The Struggle for Hungary, Autumn 1944

These are interesting times on the Eastern Front.  The opening up of the Soviet Archives has spread from just the works of David Glantz to other authors, and to more varied topics on the four year struggle.  This book covers the first attempt to knock Hungary out of the war and take the capital, which came up just short of the city.  The Soviets would have to regroup and try again in the winter, this time with success.

In the summer of 1944, the Soviets had crushed Army Group Center, driven to the Baltic Coast, and swept into the Balkans, forcing the Romanian and Bulgarians to switch sides.  The Germans were reeling, but the Soviets were tiring as well.  Could they knock out Hungary too, and possibly break out into Austria and points west?

The first part of the plan to take the country quickly was to get the government to change sides and take its defending units out of the line.  Unlike the earlier attempts, though, this was foiled by the Germans backing a coup in their favor and installing a more radical government under Sztojay.  With the enemy at the gates, this new government’s first act was to attack the local Jewish population.

With the chance of an easy win scuttled, the Soviets tried to win by force, using the last reserves for a lunge to Budapest before German reinforcements might arrive.  It was a good try, and they made it to the suburbs before the front firmed up and the weather broke.  As a side benefit, the forces moved here would be missed when the Soviets attacked on the Polish front and drove nearly to Berlin – reaching the Oder.

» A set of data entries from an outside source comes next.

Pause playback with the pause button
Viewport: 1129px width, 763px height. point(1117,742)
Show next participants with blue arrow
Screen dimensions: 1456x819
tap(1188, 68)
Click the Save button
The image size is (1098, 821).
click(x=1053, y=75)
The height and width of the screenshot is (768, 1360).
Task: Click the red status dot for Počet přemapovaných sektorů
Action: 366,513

The book has good information of the unit actions for both sides in the campaign, and it was interesting to get full details over actions usually dismissed in a sentence or so in the books on the whole East Front that was all we had thirty years ago.  The author is fair to each side, even defending Stalin from some of the usual “If Stalin had listened to me, Budapest would have fallen!” claims make by old generals after the war, when it was safe.  He examines Malinovsky’s claim, but doesn’t find it too convincing when the true situation is understood.